Another finding of our investigation was that almost a quarter of the patients with at least two episodes of MA during the follow-up period reported different types of MA attacks. Had we chosen a longer follow-up period, the proportion of patients reporting different types of MA attacks would have very likely been much higher—which is what we intend to verify by carrying on our prospective study.
In 11 patients out of 55, the diagnosis established on the basis of the type of attacks reported during the follow-up period was at least partly different from that made at the time of their first visit. This may be due to the fact that it is obviously difficult to make a retrospective diagnosis of MA subtype(s) down to the three-digit level of the IHS classification. Another possible cause is that MA attacks may indeed vary in type in a single patient over time.
The duration of our follow-up study may have not been long enough to take in fully the different subtypes of MA that may occur in a single patient, as the frequency of MA attacks in general is relatively low. However, it was certainly long enough to establish a possible association with MO and tension-type headache, which are both well known to have a higher frequency. In our patient sample, the coexistence of MO attacks (39% of cases) was comparable to that reported by some authors (12, 20, 22), but lower than that reported by others (18, 23); the coexistence of tension-type headache attacks was found only in one-fifth of patients.

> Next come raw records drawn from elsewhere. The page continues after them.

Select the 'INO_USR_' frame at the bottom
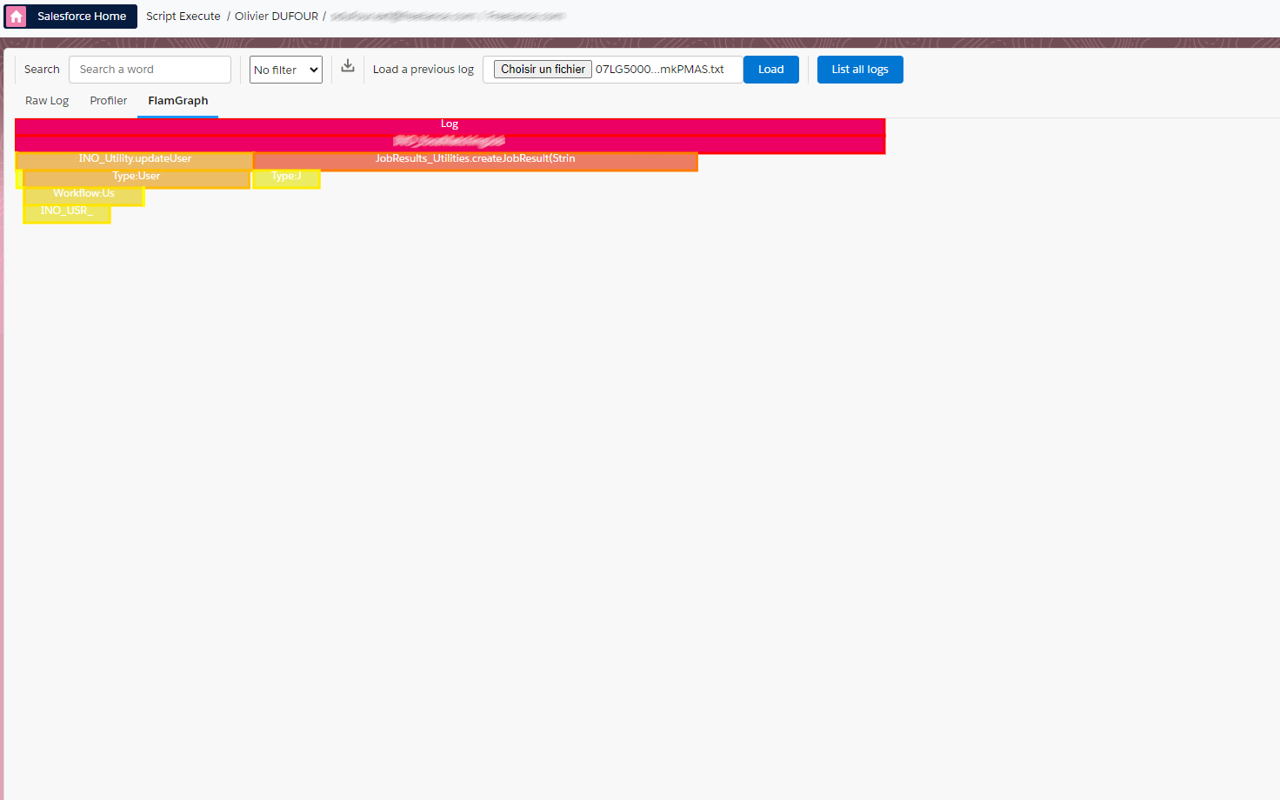Image resolution: width=1280 pixels, height=800 pixels. pyautogui.click(x=66, y=211)
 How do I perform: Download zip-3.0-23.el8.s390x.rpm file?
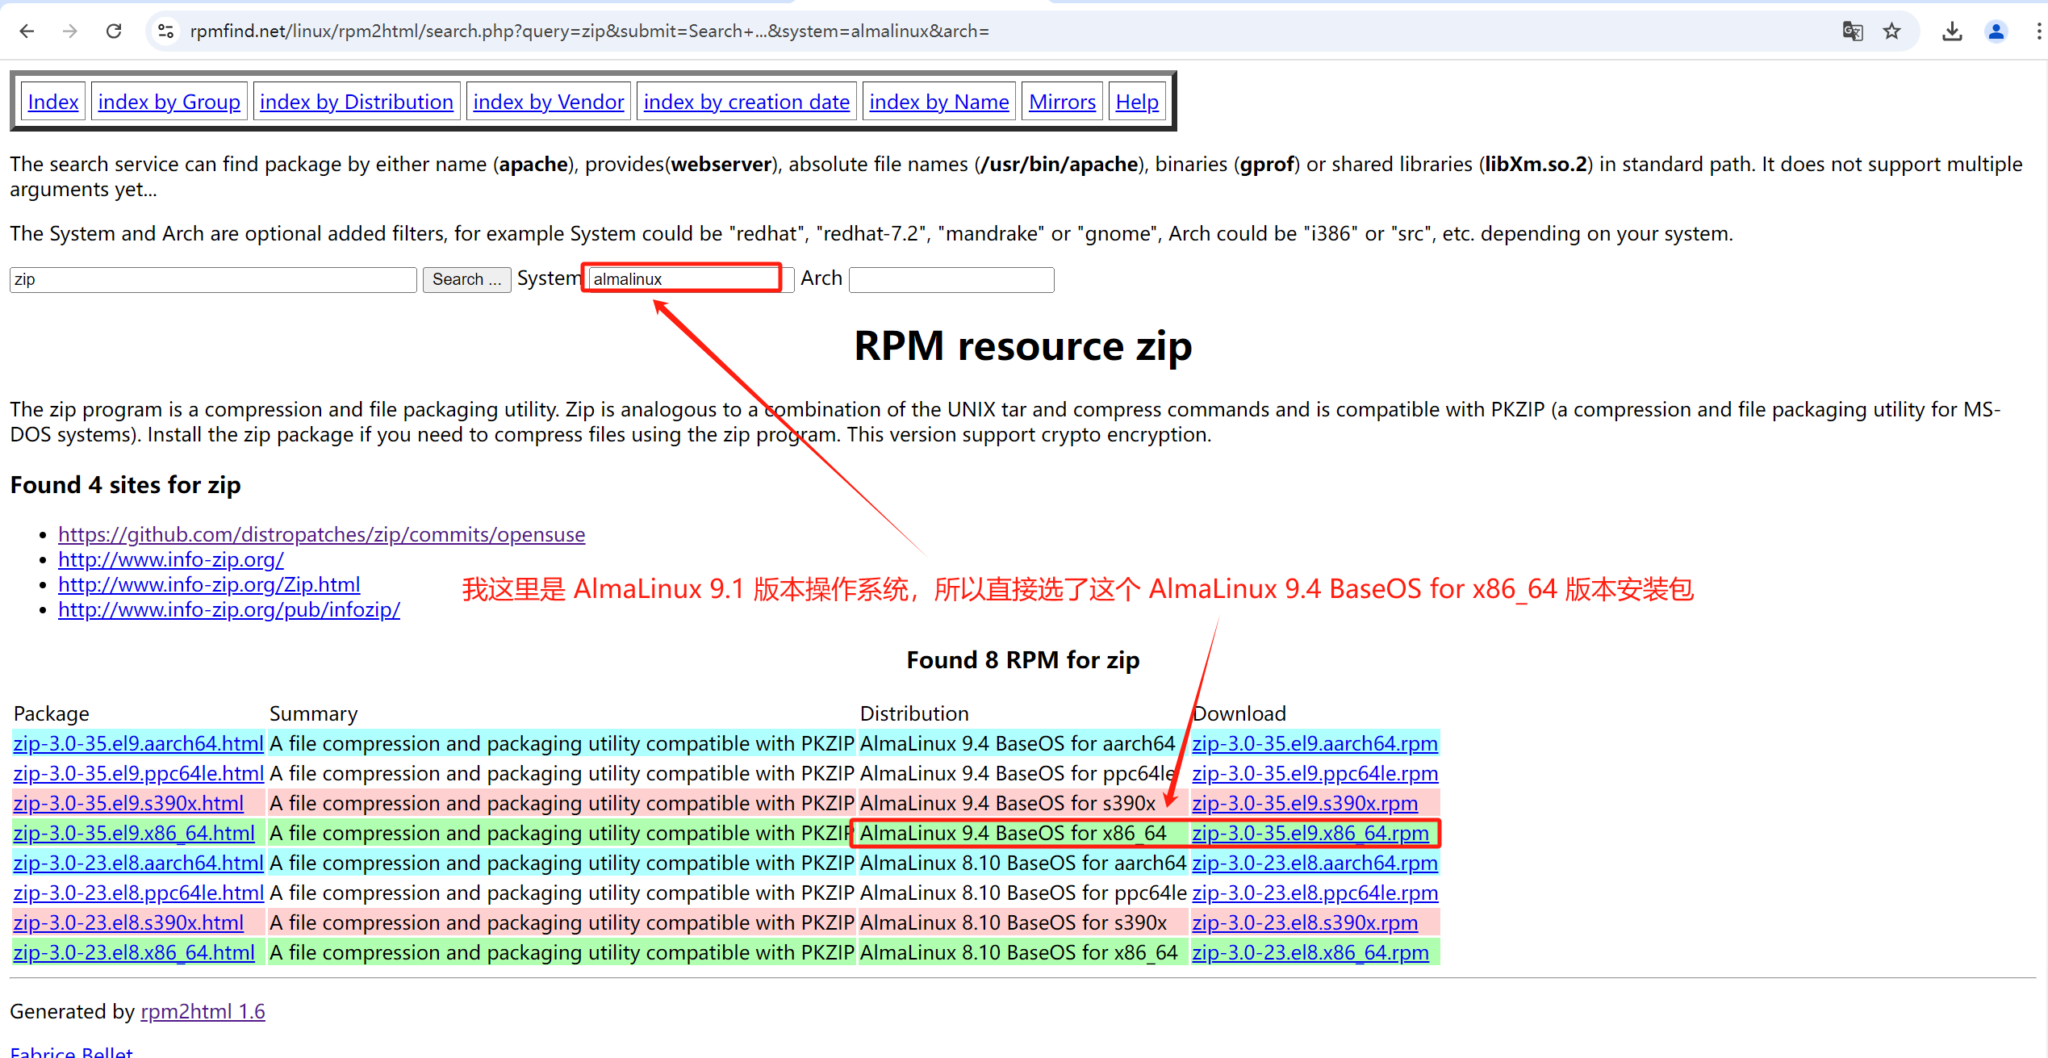coord(1304,923)
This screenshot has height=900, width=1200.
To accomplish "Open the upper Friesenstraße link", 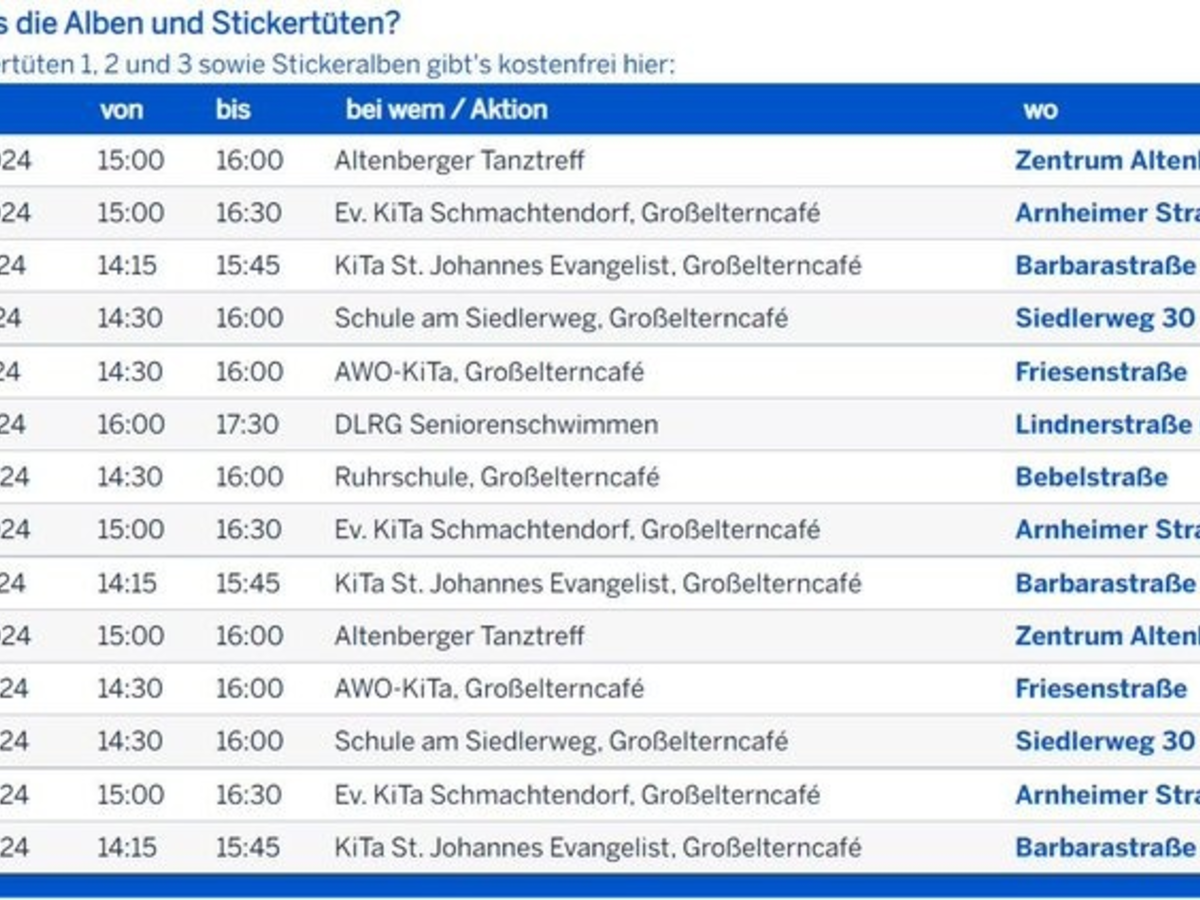I will point(1101,372).
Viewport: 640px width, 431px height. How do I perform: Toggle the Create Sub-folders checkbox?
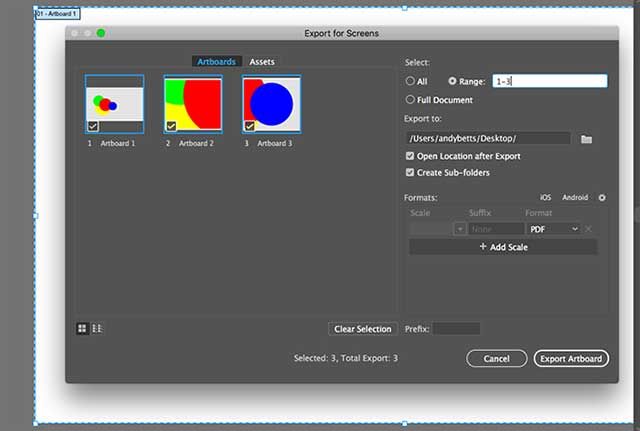click(410, 173)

With our study we have tried to prove for the first time the reliability of the IHS classification at the three-digit level for MA, and our results, though applying to a clinical population, offer clues to the prevalence of the different MA subtypes listed in the IHS classification. They also demonstrate that a prospective approach is imperatively needed for any future study on the prevalence of MA subtypes in the general population.